**WHAT NEEDS TO BE DONE**
If a line of the data below holds the word "column", list it.

+-------+

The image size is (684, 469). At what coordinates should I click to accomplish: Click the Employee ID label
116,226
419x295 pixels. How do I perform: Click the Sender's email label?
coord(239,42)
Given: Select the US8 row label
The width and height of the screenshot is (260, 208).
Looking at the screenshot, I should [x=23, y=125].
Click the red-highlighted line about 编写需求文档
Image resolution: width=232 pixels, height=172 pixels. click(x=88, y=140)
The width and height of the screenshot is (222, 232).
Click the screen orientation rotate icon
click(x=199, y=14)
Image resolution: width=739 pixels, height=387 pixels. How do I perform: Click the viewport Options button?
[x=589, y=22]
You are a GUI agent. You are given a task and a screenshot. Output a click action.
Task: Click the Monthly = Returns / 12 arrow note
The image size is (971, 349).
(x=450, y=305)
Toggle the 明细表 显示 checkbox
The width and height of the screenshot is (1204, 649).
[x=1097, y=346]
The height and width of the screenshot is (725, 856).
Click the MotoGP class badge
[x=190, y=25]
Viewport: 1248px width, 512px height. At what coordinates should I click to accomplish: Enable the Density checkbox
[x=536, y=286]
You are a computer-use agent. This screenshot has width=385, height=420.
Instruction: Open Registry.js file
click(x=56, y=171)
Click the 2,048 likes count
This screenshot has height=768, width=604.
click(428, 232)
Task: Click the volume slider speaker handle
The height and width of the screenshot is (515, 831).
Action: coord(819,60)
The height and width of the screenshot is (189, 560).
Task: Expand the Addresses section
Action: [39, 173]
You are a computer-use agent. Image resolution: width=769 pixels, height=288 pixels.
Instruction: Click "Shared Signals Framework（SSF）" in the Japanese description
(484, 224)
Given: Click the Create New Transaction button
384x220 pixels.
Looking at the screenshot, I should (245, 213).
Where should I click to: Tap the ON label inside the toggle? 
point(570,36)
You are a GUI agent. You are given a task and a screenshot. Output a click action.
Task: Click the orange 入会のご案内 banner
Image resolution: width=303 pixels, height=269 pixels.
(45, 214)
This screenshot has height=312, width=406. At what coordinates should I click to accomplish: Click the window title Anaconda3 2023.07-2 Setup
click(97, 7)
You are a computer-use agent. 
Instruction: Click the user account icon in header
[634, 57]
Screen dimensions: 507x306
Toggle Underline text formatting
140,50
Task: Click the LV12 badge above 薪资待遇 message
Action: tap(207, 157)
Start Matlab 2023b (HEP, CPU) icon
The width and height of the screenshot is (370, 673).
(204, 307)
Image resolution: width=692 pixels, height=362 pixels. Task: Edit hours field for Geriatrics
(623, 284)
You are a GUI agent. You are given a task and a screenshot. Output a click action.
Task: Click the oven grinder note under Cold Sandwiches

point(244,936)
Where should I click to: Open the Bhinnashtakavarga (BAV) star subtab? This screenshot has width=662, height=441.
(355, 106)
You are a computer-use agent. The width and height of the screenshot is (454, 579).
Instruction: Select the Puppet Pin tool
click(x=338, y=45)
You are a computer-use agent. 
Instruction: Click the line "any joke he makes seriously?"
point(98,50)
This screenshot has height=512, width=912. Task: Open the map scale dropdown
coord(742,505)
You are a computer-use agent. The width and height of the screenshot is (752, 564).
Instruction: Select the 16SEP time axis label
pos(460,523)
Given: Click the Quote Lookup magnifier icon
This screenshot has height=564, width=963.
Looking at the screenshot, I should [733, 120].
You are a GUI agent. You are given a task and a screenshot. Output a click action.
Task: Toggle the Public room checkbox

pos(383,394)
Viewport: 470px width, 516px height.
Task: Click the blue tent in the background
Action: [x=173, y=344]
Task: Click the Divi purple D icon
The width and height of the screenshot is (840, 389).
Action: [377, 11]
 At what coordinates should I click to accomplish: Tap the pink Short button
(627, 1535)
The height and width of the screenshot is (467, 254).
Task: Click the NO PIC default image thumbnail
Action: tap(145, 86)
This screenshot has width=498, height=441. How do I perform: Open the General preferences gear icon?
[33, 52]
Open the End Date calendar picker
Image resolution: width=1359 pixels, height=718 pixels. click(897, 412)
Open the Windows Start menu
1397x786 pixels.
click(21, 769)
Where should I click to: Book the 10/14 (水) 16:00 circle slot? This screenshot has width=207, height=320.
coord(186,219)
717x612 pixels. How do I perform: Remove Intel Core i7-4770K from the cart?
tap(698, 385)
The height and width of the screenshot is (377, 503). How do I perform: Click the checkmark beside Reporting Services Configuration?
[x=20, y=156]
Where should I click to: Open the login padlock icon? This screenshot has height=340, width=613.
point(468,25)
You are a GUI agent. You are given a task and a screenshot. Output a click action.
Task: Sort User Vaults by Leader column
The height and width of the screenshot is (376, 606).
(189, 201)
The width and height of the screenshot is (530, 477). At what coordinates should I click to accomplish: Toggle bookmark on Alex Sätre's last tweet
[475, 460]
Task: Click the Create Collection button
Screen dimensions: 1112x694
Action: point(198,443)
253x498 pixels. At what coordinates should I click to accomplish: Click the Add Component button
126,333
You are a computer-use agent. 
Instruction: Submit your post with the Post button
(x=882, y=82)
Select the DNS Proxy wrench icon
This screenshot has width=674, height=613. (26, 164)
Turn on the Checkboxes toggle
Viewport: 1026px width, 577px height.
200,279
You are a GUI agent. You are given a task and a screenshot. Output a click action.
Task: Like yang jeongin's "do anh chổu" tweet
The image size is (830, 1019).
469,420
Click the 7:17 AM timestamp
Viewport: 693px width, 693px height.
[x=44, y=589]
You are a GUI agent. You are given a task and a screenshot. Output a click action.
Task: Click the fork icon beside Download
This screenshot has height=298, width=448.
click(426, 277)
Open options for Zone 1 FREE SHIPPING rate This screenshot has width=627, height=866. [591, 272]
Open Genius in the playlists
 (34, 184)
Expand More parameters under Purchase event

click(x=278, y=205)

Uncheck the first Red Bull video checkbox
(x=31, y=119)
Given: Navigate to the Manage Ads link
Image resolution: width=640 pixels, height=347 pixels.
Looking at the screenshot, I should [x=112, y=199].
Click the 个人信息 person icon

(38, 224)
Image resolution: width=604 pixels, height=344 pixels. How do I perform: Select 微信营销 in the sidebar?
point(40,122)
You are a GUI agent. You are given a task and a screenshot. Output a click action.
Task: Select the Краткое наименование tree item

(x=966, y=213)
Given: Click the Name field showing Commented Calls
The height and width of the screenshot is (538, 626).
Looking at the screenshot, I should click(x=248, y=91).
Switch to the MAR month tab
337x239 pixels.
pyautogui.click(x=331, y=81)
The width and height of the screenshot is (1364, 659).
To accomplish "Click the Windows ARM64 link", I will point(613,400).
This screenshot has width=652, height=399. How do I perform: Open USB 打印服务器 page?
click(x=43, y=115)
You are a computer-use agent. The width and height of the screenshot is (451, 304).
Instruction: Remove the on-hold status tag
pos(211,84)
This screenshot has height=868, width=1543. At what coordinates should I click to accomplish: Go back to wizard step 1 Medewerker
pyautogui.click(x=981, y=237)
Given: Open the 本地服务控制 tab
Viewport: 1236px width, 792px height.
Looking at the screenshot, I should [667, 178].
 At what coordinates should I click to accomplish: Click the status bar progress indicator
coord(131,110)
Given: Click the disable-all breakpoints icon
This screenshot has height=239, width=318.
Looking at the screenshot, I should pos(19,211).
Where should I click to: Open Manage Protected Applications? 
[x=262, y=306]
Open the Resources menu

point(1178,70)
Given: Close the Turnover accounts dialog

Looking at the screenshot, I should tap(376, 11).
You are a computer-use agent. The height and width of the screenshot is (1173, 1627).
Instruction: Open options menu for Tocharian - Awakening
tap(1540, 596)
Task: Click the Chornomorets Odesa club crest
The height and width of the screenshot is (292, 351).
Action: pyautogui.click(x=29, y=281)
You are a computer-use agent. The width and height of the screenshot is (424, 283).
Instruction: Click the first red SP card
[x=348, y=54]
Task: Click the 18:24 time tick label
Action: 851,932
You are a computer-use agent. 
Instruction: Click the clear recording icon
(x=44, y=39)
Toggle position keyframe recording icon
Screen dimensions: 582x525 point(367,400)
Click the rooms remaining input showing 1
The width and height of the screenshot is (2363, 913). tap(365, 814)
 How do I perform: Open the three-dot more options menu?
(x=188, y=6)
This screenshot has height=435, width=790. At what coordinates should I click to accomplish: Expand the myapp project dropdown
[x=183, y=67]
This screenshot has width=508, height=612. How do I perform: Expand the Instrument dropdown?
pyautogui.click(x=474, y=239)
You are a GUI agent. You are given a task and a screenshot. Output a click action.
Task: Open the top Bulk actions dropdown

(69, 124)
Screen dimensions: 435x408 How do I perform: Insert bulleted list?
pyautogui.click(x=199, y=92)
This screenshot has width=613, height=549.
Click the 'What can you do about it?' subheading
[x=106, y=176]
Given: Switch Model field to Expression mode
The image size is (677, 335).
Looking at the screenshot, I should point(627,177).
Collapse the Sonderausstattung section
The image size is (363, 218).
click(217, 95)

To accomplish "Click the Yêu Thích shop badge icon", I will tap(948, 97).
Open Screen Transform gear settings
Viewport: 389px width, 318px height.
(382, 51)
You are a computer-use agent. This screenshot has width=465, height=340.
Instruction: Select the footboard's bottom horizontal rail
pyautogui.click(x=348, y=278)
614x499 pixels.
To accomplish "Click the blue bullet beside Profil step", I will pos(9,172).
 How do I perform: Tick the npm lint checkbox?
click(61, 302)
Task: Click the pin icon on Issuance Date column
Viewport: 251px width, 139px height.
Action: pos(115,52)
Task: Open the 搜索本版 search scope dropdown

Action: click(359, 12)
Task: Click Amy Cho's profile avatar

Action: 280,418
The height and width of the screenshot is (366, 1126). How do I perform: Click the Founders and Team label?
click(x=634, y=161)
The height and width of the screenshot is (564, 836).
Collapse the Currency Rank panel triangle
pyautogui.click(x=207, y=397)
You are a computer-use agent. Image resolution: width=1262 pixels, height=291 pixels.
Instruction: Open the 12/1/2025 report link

+-------+

**EXERCISE RESULT**
Task: Sort User Vaults by Leader column
Task: Click the pin icon on Issuance Date column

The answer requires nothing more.